Exercise tasks:
• A. Decide whether each statement below agrees with the startup investment newsletter, answering yes or no and quoting the words from the newsletter that settle it. (i) UK fintech investment fell by more than 34% last year. (ii) M&A of seed-stage startups trailed that of more mature companies. (iii) VCs are selling their stakes on secondary markets at a premium.
• B. Pick up the startup investment newsletter after its last sentence and keep writing it.

Selected extract:
Elsewhere, new Pitchbook data shows M&A of seed-stage startups outshined those of more mature companies, UK fintech investment fell over 34% last year and investor enthusiasm in China’s AI startup scene is waning — but is this a sign that the country’s AI gold rush is over?

Read on to find out more — including some of the biggest funding challenges facing the EU’s top open-source AI companies and advice from a founder on how too much positivity could actually be hurting your startup.


—Charlie and the Research & Intelligence Team


The investment ecosystem

💵 VCs race to return cash to their investors. Amid a challenging exit environment, VCs are increasingly turning to secondary markets to liquidate their stakes  — often at steep discounts. With European exit opportunities scarce, funds are under pressure to return cash to their investors.

Data:

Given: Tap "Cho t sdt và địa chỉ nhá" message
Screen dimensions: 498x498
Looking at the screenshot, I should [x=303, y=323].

Exercise responses:
• A.
(i) Yes: "UK fintech investment fell over 34% last year"
(ii) No: "M&A of seed-stage startups outshined those of more mature companies"
(iii) No: "often at steep discounts"

• B.
💰 M&A of seed-stage startups outshines mature companies. 2023 saw the lowest acquisitions of VC-backed companies in years — but despite overall investor caution, some seed-stage startups are bucking the trend. They outshined acquisitions of Series A and later-stage companies.


📉 UK fintech investment dropped 34% in 2023. Last year witnessed a significant downturn in global fintech investment, marking its lowest deal values since 2017 with $113.7 billion across 4,547 deals. The drop spanned all key regions, with ASPAC seeing the sharpest fall.


Chart of the week

While only participating in 26% of deals, corporate venture capital drove the bulk of investments in GenAI, which globally reached $29 billion in 2023.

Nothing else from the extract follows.